Work required: All the lines below should appear again unchanged, though their pictures should not.

------------------------------------

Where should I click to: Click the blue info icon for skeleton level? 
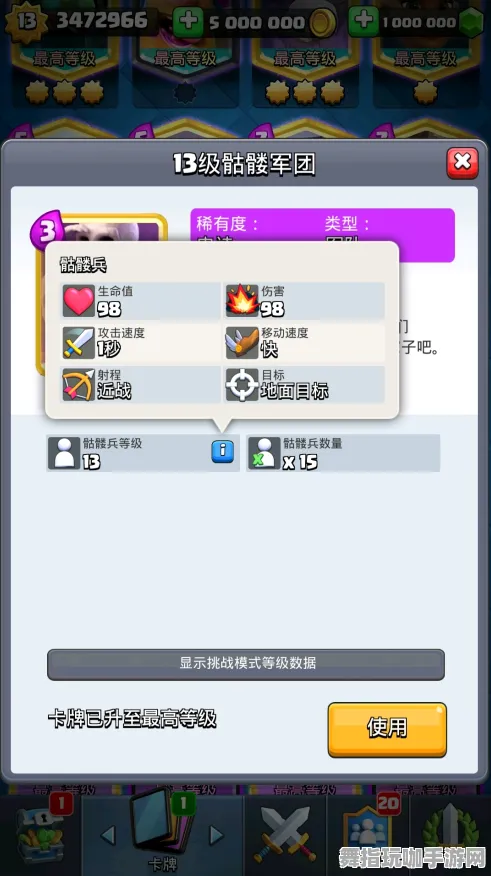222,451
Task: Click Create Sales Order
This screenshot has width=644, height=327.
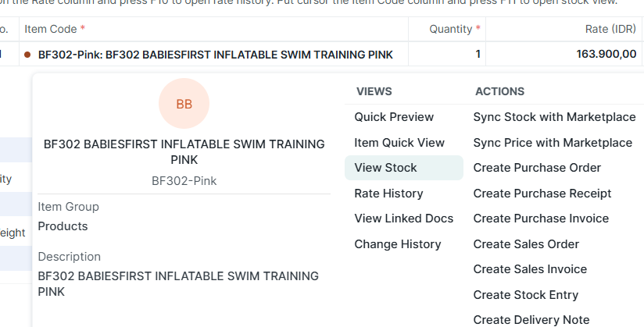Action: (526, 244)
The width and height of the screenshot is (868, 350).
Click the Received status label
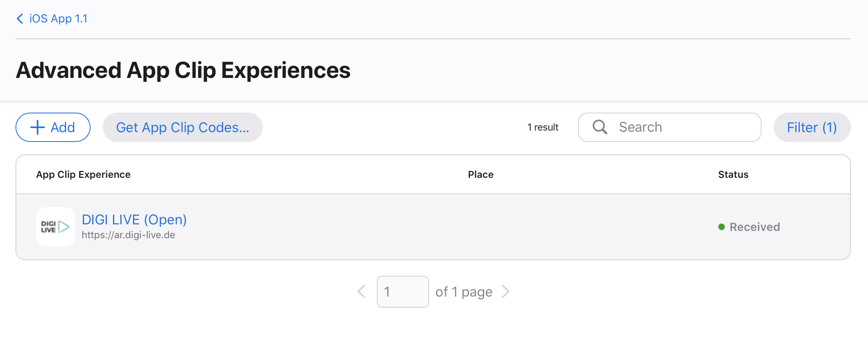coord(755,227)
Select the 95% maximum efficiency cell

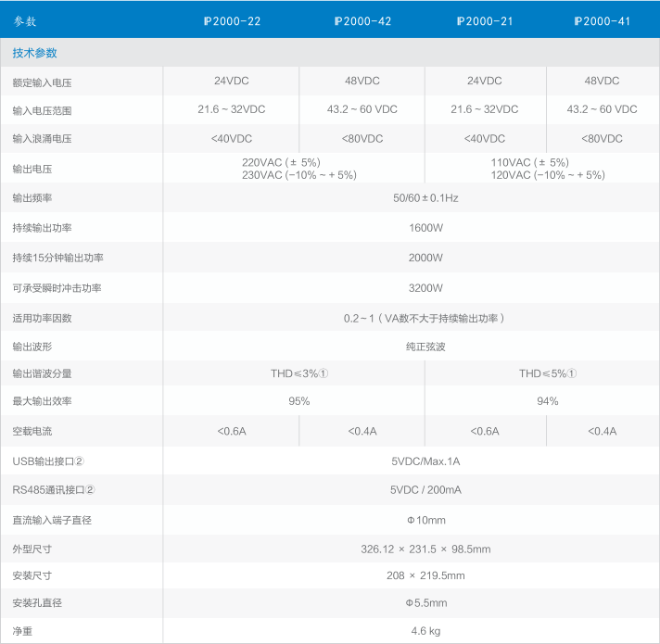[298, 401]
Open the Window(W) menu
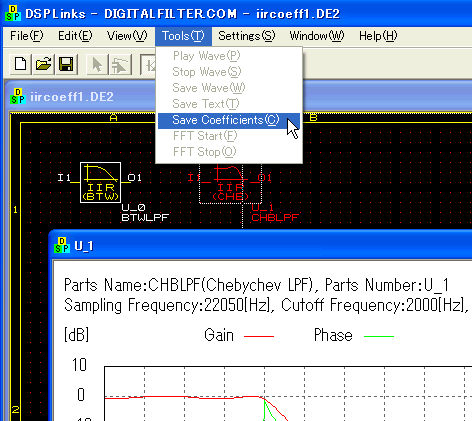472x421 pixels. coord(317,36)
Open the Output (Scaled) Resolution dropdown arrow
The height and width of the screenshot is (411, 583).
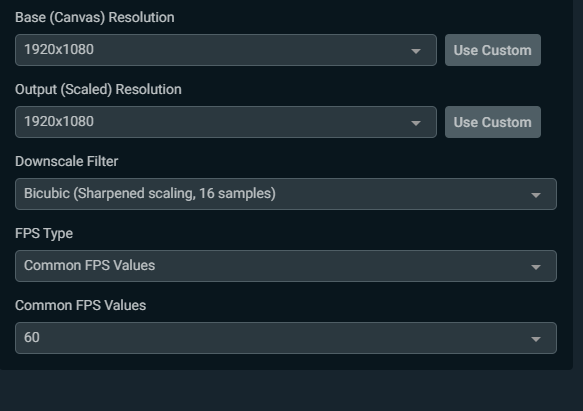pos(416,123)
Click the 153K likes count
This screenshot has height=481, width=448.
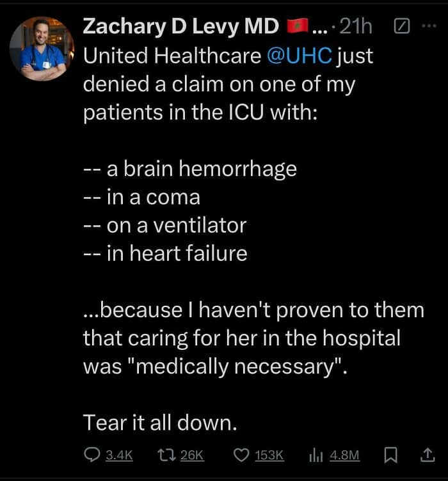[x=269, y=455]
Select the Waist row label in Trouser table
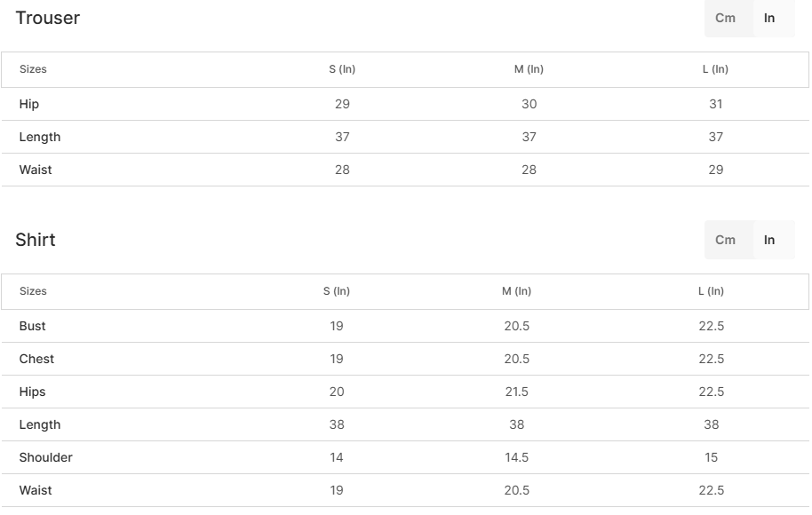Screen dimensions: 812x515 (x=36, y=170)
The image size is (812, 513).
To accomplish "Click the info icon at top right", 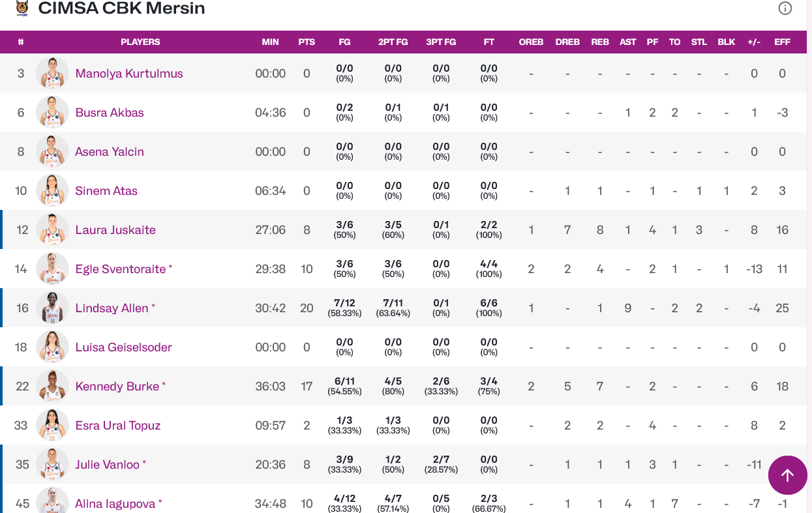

------------------------------------

Exercise response:
Where should I click to: Click the blue info icon for skeleton level? 
222,451
Task: Click Create Sales Order
This screenshot has width=644, height=327.
Action: (526, 244)
The width and height of the screenshot is (868, 350).
Click the Received status label
coord(755,227)
Select the 95% maximum efficiency cell

[298, 401]
Open the Window(W) menu
472x421 pixels. coord(317,36)
Open the Output (Scaled) Resolution dropdown arrow
The height and width of the screenshot is (411, 583).
pos(416,123)
Click the 153K likes count
This screenshot has height=481, width=448.
[x=269, y=455]
Select the Waist row label in Trouser table
Screen dimensions: 812x515 (x=36, y=170)
The image size is (812, 513).
To accomplish "Click the info icon at top right", 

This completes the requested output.